● **STATED TASK**: Copy out every line of the material below that contains the string "This", matching upper and lower case exactly.

Word and element locating data
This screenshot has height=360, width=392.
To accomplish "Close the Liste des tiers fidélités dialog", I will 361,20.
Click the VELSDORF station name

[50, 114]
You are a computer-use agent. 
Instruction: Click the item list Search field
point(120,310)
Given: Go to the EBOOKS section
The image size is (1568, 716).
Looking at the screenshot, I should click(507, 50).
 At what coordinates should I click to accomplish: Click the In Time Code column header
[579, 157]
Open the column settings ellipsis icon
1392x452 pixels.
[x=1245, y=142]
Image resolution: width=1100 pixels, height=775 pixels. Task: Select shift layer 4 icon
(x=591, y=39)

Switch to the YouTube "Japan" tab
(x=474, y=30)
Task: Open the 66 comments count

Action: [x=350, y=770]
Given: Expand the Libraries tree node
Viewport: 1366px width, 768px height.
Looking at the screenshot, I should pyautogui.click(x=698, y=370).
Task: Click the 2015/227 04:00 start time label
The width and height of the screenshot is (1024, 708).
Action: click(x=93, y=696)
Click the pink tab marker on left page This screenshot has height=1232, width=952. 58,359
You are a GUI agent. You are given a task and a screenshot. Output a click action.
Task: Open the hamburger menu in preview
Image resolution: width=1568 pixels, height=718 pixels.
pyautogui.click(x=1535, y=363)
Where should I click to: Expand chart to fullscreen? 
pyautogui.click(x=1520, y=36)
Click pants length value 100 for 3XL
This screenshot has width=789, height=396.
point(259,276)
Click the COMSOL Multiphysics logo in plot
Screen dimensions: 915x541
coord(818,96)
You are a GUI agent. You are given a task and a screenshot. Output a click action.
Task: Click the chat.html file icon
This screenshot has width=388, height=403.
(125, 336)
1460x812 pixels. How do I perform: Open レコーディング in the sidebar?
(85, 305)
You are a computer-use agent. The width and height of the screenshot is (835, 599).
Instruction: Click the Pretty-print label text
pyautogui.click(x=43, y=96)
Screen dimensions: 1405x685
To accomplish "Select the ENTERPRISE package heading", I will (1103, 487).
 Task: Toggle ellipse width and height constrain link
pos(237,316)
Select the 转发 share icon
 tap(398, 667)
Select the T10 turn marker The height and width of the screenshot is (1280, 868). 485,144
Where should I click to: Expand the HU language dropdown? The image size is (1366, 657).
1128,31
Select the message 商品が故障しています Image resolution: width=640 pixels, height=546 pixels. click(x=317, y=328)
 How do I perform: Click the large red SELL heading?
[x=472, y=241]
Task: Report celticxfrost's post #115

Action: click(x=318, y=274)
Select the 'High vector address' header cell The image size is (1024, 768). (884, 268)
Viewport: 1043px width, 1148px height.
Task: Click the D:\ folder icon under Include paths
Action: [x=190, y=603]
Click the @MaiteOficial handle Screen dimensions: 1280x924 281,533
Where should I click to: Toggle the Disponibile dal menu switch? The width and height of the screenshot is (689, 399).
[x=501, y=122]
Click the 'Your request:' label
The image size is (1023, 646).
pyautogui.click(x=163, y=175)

● **WRITTEN RESPONSE**:
This screenshot has height=360, width=392.
Click the pink tab marker on left page This screenshot has height=1232, width=952. 58,359
This screenshot has width=789, height=396.
This screenshot has width=388, height=403.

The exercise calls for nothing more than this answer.